- **Exercise brief**:
Looking at the records below, say how many lines include "arrow", and add nothing else.

Dataset entries

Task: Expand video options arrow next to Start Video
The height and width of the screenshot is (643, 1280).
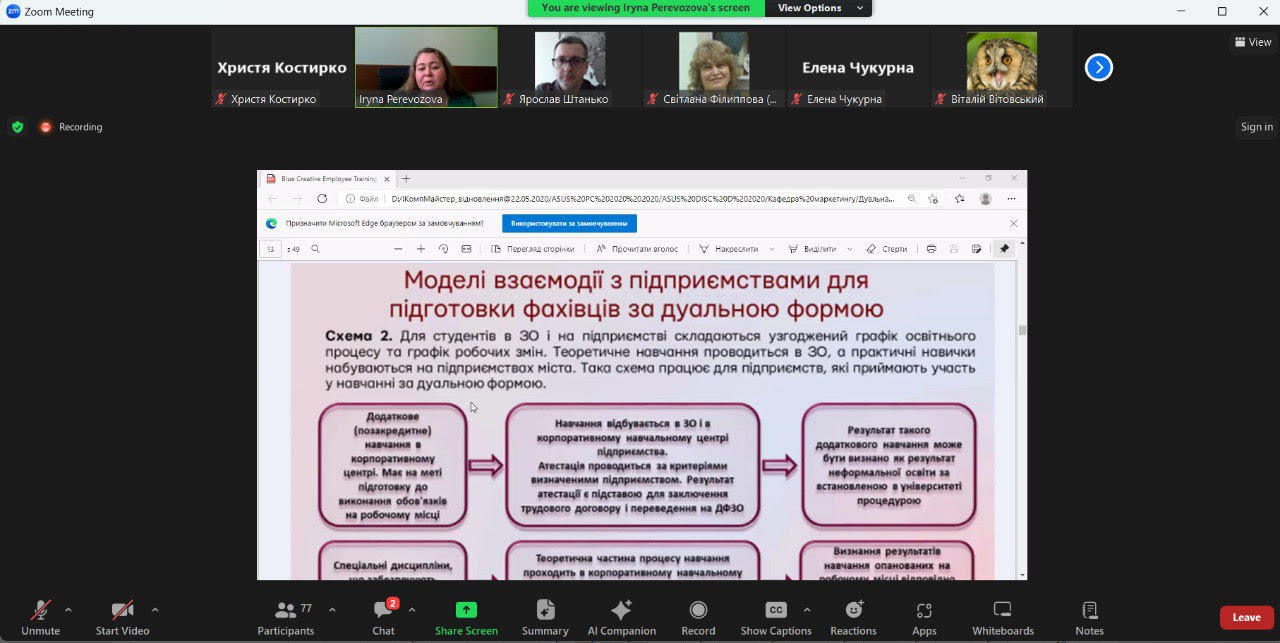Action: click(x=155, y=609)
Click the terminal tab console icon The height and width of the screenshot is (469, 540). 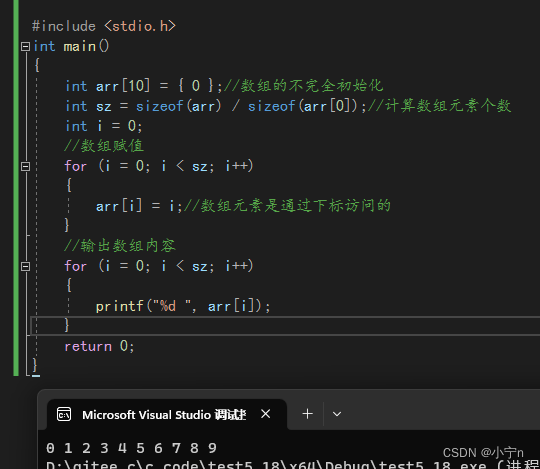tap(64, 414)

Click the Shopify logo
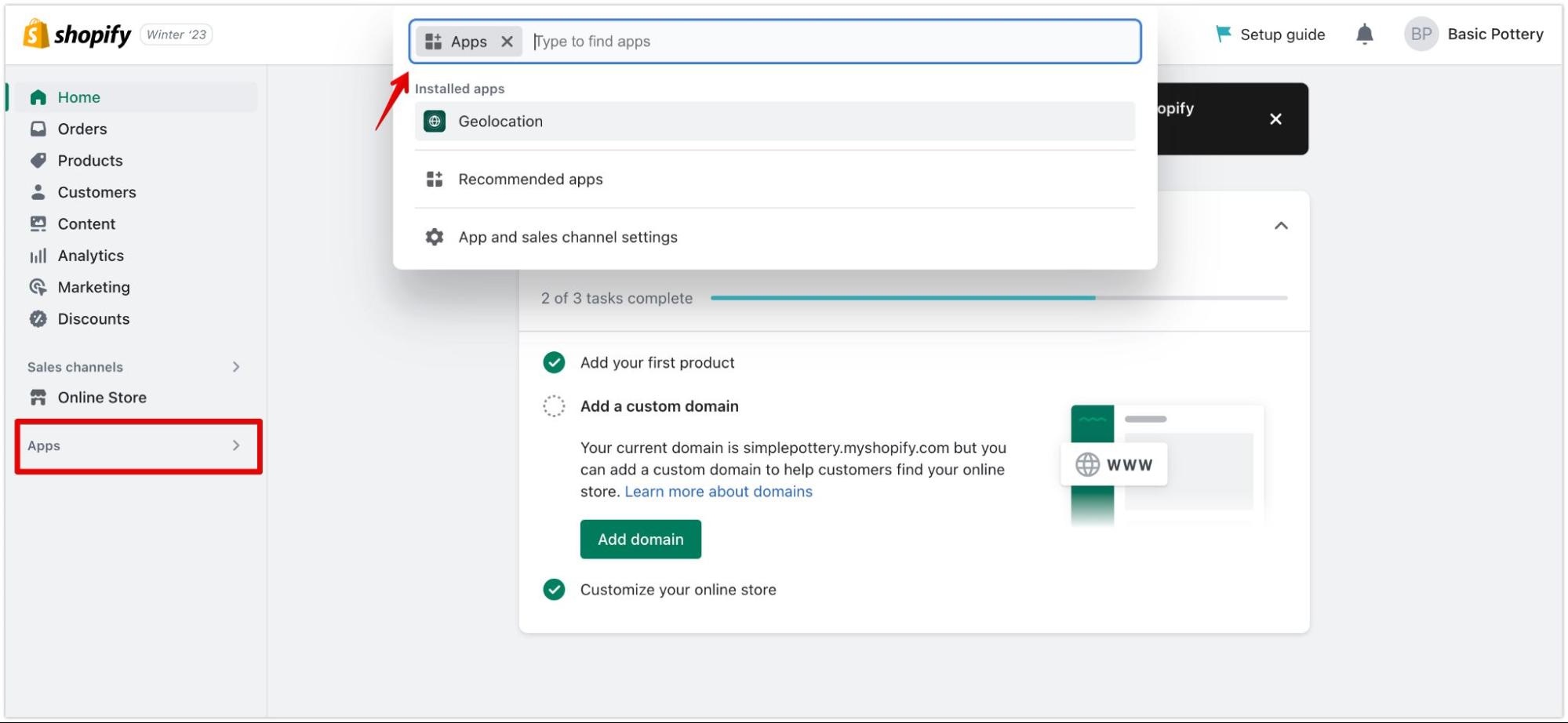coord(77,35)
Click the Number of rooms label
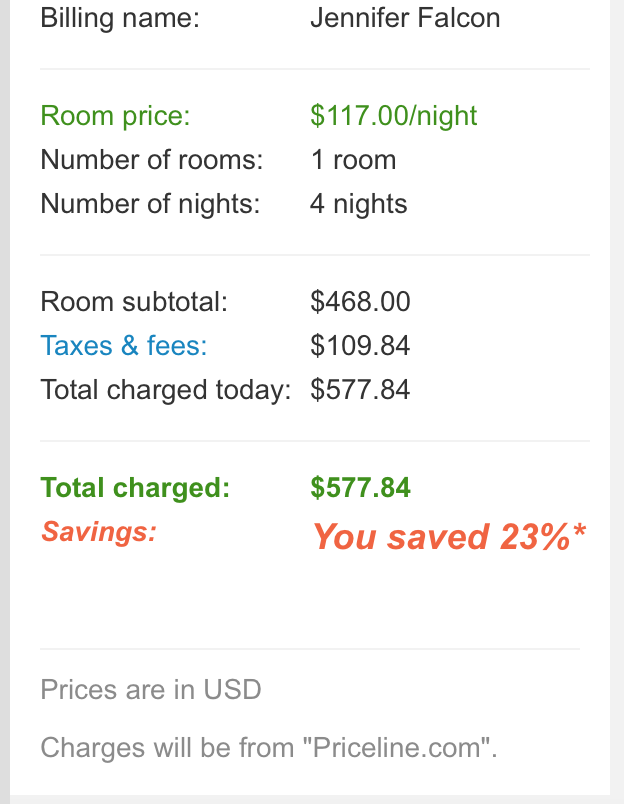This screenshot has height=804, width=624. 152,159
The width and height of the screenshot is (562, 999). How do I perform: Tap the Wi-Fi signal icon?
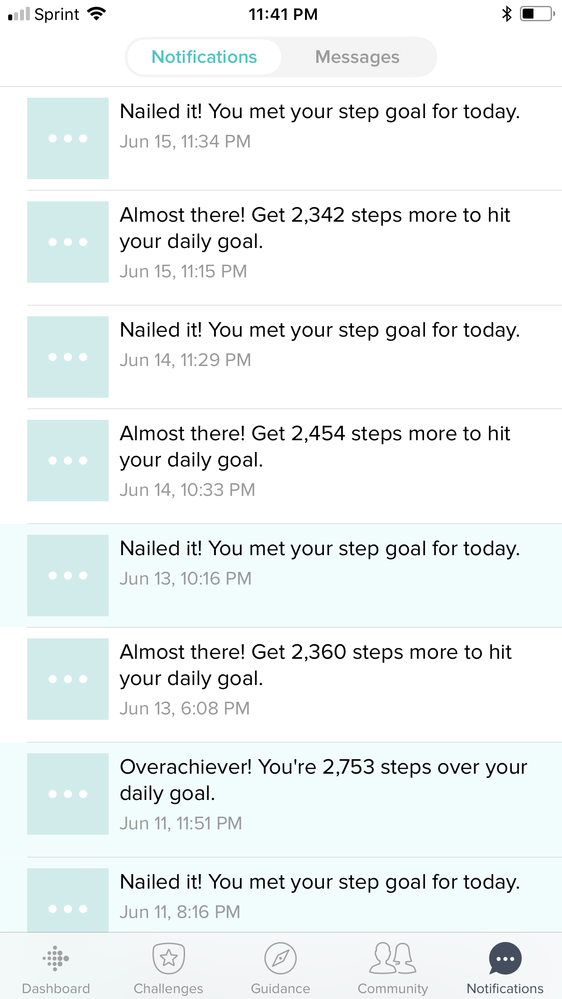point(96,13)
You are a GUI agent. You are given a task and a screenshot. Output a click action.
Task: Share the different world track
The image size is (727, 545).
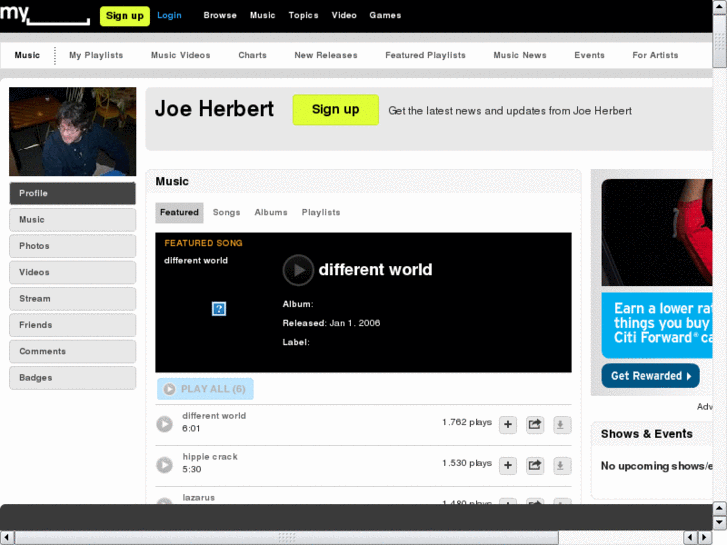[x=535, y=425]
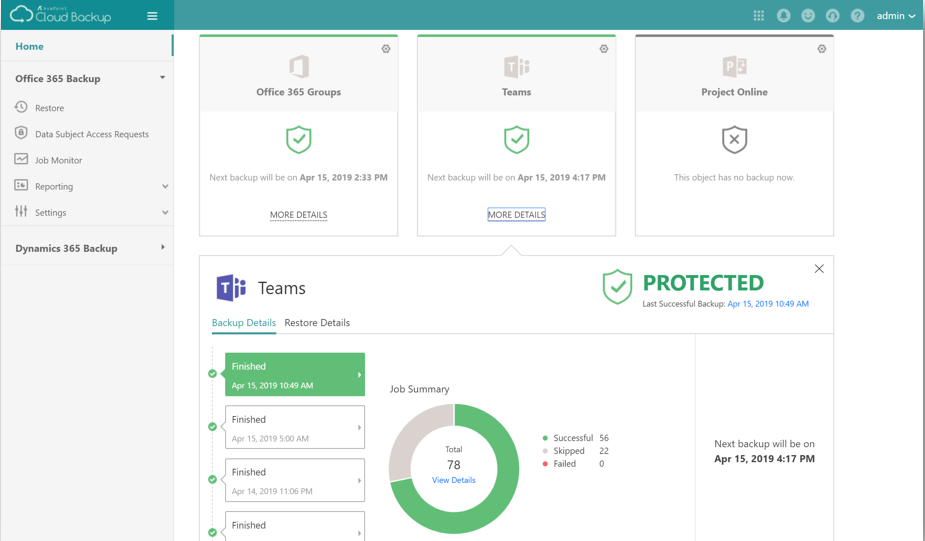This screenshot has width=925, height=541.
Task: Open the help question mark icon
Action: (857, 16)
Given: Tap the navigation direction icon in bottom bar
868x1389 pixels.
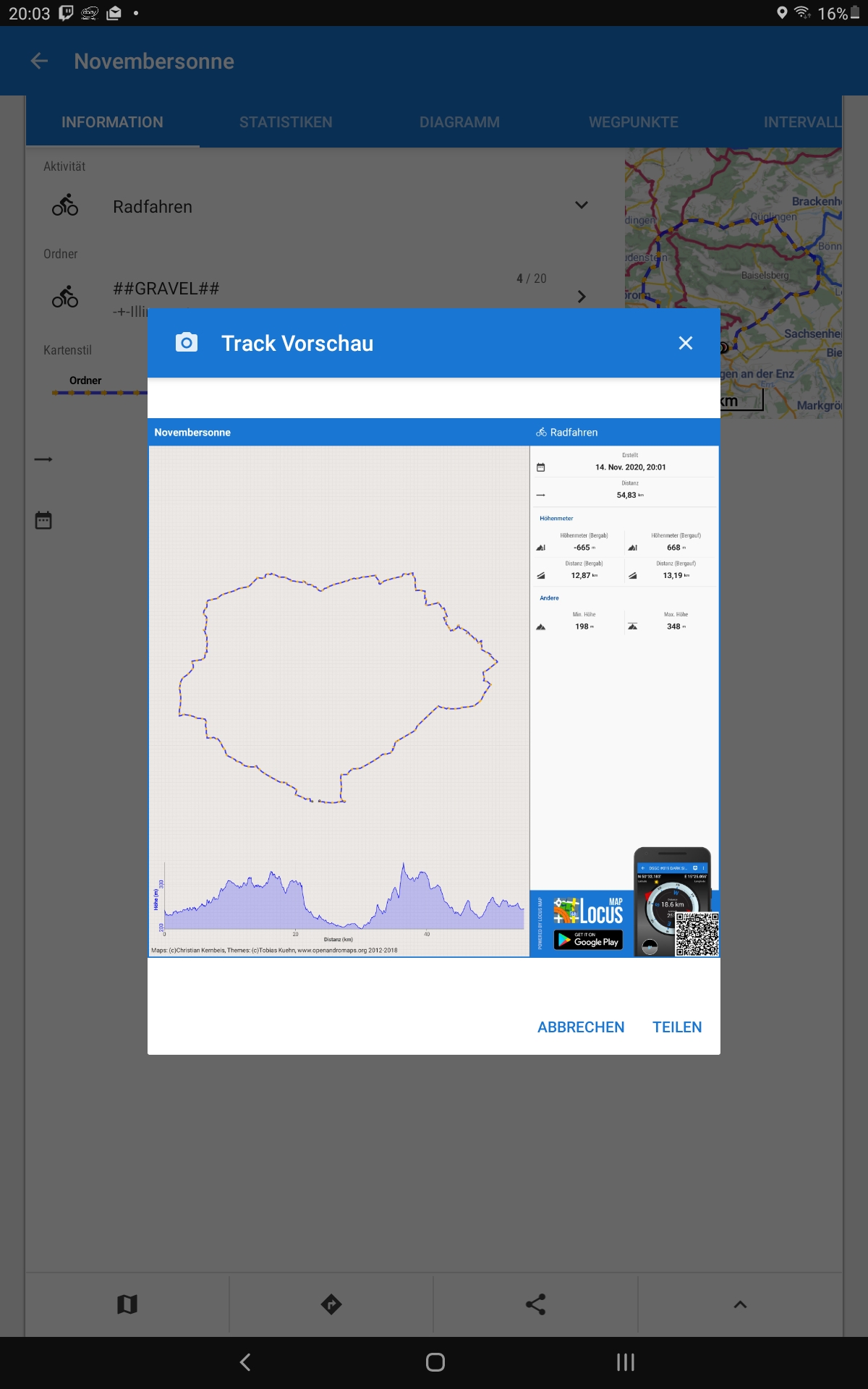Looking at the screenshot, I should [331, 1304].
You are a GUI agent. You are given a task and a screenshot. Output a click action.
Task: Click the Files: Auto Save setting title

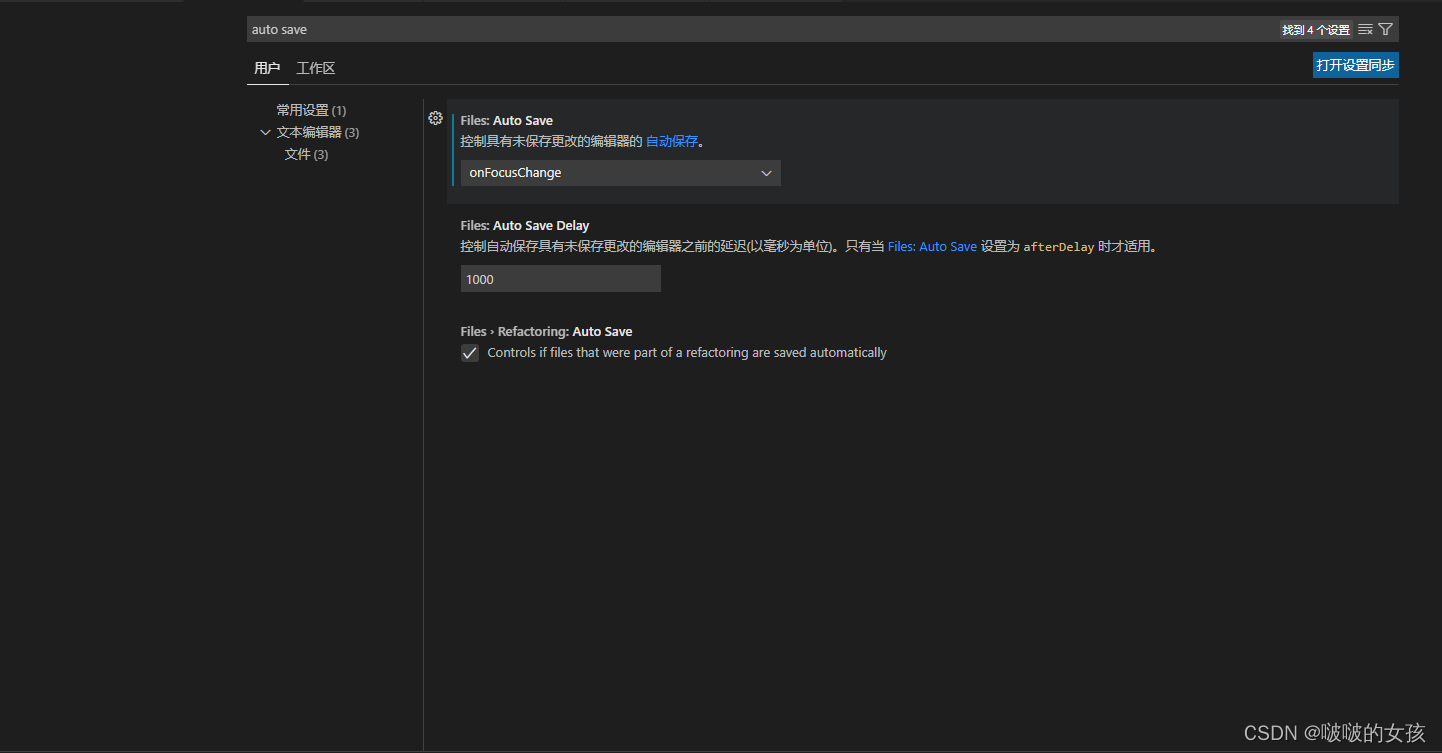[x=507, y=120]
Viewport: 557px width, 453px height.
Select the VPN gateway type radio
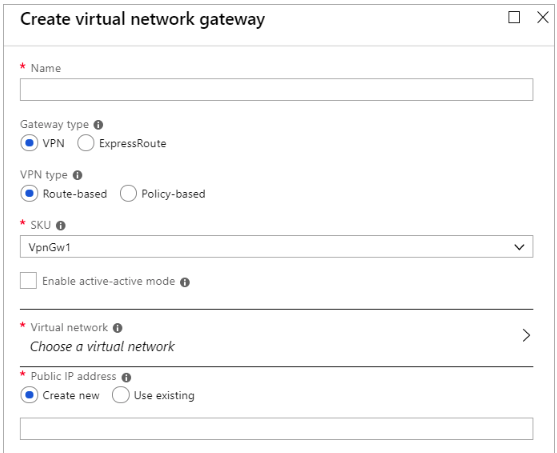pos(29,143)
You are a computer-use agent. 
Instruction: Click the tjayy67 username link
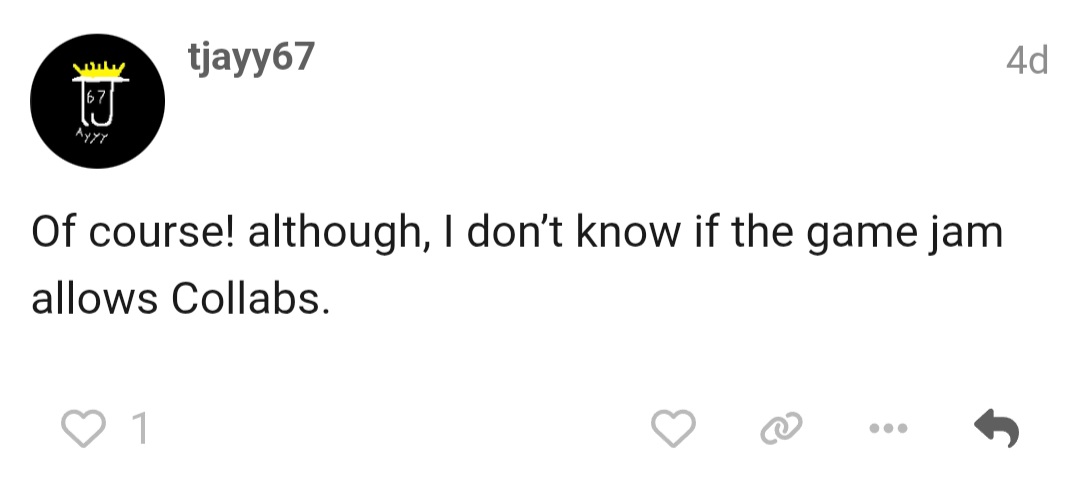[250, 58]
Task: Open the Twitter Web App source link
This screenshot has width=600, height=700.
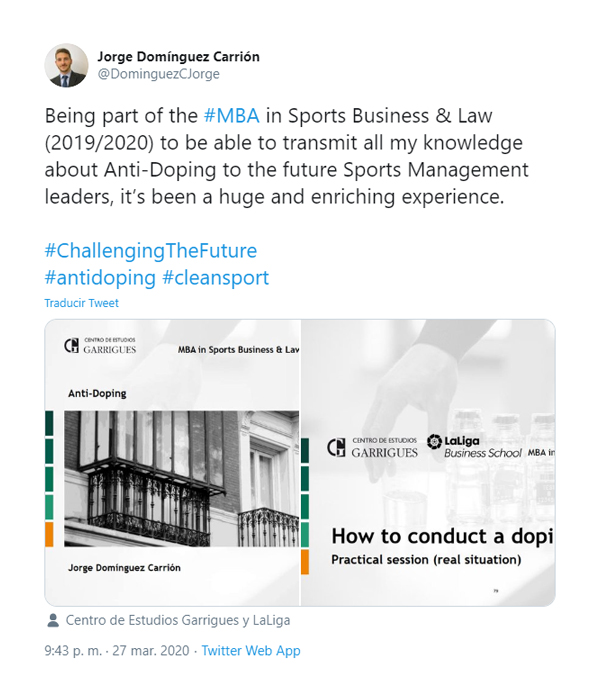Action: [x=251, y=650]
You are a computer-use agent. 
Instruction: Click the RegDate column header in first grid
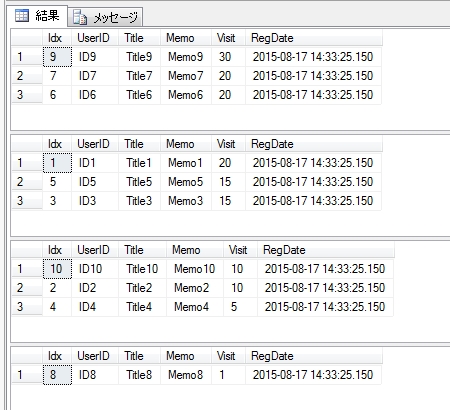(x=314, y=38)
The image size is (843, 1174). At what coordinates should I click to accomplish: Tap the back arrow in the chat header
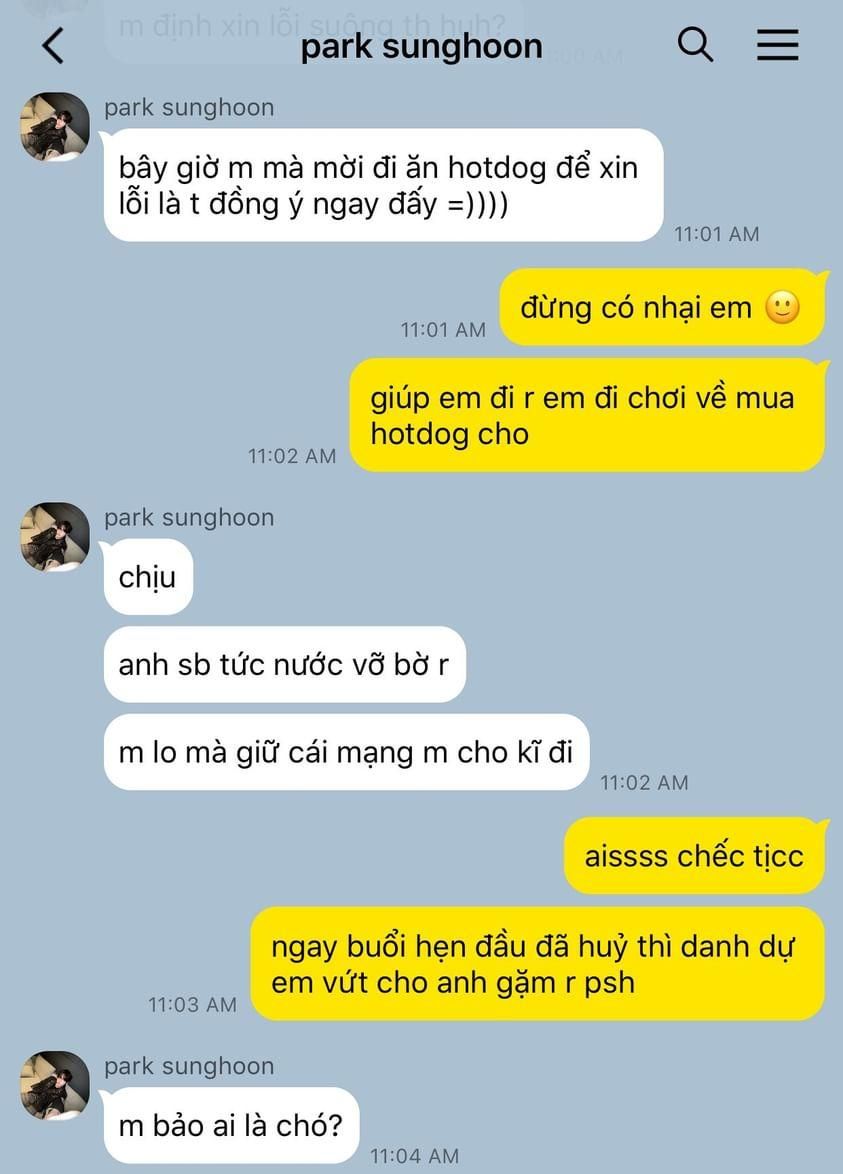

- **Exercise output**:
2